Last Updated on Saturday, 29 July, 2023 at 9:22 am by Andre Camilleri
The government will be speeding up its investment in the distribution of power as from 2024, Prime Minister Robert Abela said in a meeting with the social partners.
Malta is already implementing a project that sees €15 million yearly investment to strengthen the distribution network. Given what has happened in the past weeks and the effects of climate change, the government will now be investing €30 million in this as from next year.
Enemalta had planned a €15 million expense every year for six years, for a total of €90. The investment will now be expedited to limit power problems as much as possible.
Abela was meeting the Malta Council for Economic Development at a specially convened meeting to discuss the power outages of the past 10 days. Many localities in Malta and Gozo were hit by repeated power cuts which lasted many hours, sometimes more than a day. Enemalta has blamed the rising temperatures which caused faults in the cable network.
Prime Minister Abela noted that the effects of climate change as being experienced as was evident through the long heatwave the Maltese islands and the rest of the Mediterranean endured for over a week at unprecedented temperatures.

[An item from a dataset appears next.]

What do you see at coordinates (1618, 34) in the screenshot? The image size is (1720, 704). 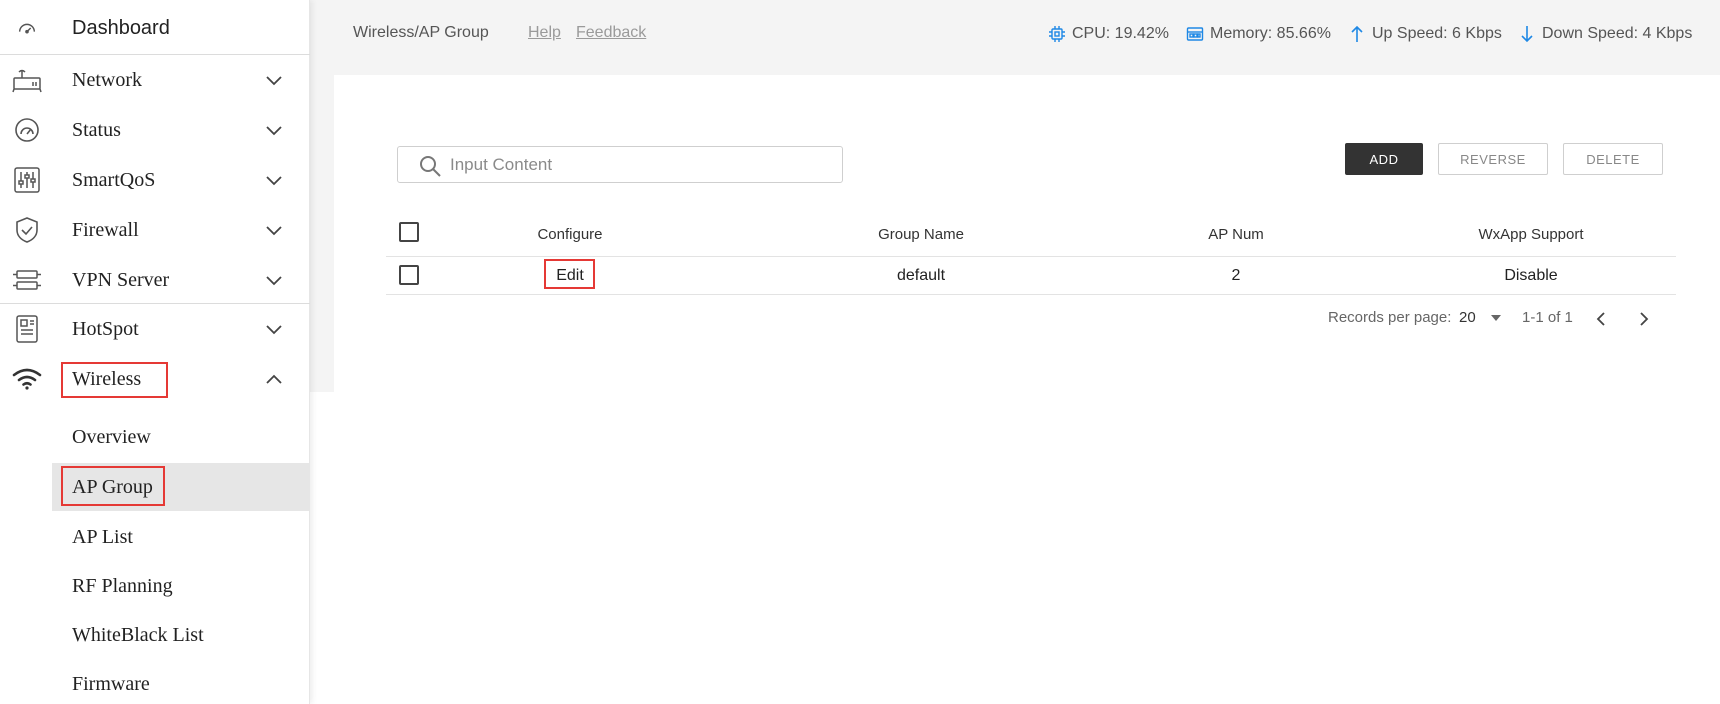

Processes to construct new electricity distribution systems must be accelerated while existing ones should be expanded for the addition of further substations. An importance will also be given to increasing the total number of cables to make the present system more robust in preparation for similar future instances.
The Prime Minister explained how €40 million worth of European funds from the Brexit Adjustment Reserve were directed towards the goals enshrined through the European Commission’s REPowerEU plan. This puts further emphasis towards sustainable development; the Maltese Government’s fund towards energy reform has increased by €70 million – increasing to a total budget of €330 million.
Abela said that the economic transition that the government is pushing should contribute to address the challenges of climate change. The transition should be one based on quality, respect towards each other and more discipline. He mentioned reforms such as the licensing of contractors, which has already been implemented, and the one regarding stone masons, which has been launched, as examples on the way forward.
He said that the government remains sensitive to the needs of the people and business. A study is being carried out to establish a compensation system to those who are hit by power cuts in exceptional circumstances related to climate change.
Abela said that he had instructed the permanent secretary Tony Sultana to establish a protocol to determine what shiuld be done when the country is facing pressure derived from climate change. This protocol will lay down the mechanisms that the country will follow to be more effective in its reaction to such happenings. An authority will also be established to see what more Malta can do to face the challenges of climate change, Abela said.
Energy Minister Miriam Dalli said that in the coming months a draft law related to the setting up of the authority will be presented in Parliament.
Also present in this meeting were Minister Clyde Caruana for Finance and Employment, the Parliamentary Secretary for Social Dialogue, Andy Ellul, Principal Permanent Secretary Tony Sultana, Cabinet Secretary Ryan Spagnol, and the Head of Secretariat within the Office of the Prime Minister, Glenn Micallef.